(Collected data):
--------------------------------

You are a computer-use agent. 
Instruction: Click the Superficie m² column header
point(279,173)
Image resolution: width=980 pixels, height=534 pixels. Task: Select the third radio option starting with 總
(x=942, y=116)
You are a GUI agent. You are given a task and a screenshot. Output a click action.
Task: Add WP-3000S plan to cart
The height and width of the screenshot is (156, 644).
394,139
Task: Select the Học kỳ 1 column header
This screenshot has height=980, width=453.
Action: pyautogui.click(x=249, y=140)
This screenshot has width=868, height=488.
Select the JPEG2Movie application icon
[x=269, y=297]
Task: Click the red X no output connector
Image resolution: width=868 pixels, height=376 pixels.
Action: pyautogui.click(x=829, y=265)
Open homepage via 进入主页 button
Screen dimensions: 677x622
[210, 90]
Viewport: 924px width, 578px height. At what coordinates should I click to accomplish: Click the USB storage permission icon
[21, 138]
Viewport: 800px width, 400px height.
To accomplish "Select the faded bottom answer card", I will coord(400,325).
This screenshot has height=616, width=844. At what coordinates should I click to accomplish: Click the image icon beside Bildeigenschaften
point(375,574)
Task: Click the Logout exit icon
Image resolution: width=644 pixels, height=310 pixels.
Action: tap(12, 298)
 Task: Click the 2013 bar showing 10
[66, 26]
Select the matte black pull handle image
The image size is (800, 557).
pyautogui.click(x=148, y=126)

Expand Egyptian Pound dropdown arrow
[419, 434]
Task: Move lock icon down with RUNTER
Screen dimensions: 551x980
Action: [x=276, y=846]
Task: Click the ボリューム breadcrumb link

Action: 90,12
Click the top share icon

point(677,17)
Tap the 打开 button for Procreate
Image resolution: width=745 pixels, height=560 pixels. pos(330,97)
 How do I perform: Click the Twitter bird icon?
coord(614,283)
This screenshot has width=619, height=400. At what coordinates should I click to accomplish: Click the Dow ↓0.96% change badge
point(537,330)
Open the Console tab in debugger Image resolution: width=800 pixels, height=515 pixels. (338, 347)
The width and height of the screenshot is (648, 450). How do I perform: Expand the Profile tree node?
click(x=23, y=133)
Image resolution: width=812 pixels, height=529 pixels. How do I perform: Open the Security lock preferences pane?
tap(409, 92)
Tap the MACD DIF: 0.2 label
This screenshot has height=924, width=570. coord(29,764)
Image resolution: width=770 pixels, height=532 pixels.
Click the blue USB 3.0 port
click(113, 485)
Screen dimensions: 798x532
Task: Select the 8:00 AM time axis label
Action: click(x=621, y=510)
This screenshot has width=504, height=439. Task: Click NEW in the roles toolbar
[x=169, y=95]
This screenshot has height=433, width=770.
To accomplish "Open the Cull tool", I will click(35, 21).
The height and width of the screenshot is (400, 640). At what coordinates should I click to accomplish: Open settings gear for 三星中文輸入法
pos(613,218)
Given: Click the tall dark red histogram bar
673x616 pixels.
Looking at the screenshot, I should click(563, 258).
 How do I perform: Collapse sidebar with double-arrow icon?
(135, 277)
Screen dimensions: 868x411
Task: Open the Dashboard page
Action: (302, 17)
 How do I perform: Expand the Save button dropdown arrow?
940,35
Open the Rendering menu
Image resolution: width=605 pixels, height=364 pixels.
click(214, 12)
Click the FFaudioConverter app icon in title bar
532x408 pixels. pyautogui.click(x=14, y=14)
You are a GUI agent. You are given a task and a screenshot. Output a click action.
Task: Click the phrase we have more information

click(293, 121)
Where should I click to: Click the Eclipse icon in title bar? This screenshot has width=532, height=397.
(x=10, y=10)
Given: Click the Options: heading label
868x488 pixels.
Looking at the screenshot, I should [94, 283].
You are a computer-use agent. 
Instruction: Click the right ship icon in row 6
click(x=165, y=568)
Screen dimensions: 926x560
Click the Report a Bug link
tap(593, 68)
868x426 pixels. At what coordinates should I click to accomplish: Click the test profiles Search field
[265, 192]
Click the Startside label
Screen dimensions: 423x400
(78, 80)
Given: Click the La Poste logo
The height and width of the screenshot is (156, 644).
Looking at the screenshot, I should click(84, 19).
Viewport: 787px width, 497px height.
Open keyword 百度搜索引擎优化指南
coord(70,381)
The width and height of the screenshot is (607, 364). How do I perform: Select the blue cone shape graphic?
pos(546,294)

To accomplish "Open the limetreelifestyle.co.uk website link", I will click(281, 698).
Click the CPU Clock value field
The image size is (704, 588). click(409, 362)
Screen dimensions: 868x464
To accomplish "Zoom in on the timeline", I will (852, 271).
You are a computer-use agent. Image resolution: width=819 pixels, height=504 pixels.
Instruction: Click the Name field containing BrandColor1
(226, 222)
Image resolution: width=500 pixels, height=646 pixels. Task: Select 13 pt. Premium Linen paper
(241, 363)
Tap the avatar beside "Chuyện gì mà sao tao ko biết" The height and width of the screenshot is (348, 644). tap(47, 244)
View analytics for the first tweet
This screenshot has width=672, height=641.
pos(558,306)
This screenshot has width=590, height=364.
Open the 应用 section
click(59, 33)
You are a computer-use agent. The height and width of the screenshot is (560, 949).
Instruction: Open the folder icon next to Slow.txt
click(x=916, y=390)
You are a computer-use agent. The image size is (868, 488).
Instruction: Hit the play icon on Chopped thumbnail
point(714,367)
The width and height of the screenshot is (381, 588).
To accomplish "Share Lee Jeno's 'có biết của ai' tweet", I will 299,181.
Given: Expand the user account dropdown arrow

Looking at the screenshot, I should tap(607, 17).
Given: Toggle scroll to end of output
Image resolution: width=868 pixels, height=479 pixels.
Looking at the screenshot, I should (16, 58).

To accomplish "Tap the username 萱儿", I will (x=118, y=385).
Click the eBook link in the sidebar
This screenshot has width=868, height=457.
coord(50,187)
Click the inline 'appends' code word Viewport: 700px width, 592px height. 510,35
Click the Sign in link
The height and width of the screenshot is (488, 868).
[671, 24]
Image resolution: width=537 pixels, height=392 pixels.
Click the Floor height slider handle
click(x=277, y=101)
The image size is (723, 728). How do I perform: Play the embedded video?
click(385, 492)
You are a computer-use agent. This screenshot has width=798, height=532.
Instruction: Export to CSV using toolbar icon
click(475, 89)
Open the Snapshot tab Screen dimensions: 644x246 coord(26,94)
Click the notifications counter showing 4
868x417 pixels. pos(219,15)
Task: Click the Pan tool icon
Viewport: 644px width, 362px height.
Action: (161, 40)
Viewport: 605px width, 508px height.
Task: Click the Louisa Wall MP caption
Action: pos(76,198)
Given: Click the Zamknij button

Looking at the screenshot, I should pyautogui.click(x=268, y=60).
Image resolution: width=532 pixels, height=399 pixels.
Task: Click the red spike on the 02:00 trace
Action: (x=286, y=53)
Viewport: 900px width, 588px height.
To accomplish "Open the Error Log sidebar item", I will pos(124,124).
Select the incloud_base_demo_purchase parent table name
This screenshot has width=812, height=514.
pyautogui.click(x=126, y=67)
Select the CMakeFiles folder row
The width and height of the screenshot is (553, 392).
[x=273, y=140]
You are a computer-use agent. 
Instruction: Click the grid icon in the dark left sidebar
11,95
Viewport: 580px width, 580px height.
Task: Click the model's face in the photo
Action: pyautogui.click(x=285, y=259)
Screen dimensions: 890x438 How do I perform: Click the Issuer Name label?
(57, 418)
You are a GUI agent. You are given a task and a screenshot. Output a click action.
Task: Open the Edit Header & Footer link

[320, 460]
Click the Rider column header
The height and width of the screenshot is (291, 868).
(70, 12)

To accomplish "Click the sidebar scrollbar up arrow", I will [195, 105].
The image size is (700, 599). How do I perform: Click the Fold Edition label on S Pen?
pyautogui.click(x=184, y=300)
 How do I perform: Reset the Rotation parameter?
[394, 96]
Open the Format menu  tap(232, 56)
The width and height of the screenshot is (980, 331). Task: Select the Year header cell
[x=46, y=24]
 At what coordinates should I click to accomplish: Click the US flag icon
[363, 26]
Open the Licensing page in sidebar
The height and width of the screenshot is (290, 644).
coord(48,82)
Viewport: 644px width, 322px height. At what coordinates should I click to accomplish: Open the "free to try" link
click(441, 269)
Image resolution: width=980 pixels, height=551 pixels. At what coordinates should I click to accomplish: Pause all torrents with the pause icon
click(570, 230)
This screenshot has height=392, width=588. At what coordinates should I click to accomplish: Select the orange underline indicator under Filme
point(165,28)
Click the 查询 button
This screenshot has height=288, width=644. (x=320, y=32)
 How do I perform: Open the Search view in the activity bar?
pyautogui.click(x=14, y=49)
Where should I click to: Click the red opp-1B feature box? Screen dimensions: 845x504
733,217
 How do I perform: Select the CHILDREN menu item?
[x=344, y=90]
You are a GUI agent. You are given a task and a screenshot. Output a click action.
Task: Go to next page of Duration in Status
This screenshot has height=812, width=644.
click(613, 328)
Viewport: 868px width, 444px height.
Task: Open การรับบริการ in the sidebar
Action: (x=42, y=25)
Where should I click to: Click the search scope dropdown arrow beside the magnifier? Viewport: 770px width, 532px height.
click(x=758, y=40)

--------------------------------

(WORK TASK): With the line that has "Instruction: Click the Name" as the first and the line that has "View analytics for the first tweet" as the last, repeat exactly that run of lines above and no more.

(TASK RESPONSE):
Instruction: Click the Name field containing BrandColor1
(226, 222)
Image resolution: width=500 pixels, height=646 pixels. Task: Select 13 pt. Premium Linen paper
(241, 363)
Tap the avatar beside "Chuyện gì mà sao tao ko biết" The height and width of the screenshot is (348, 644). tap(47, 244)
View analytics for the first tweet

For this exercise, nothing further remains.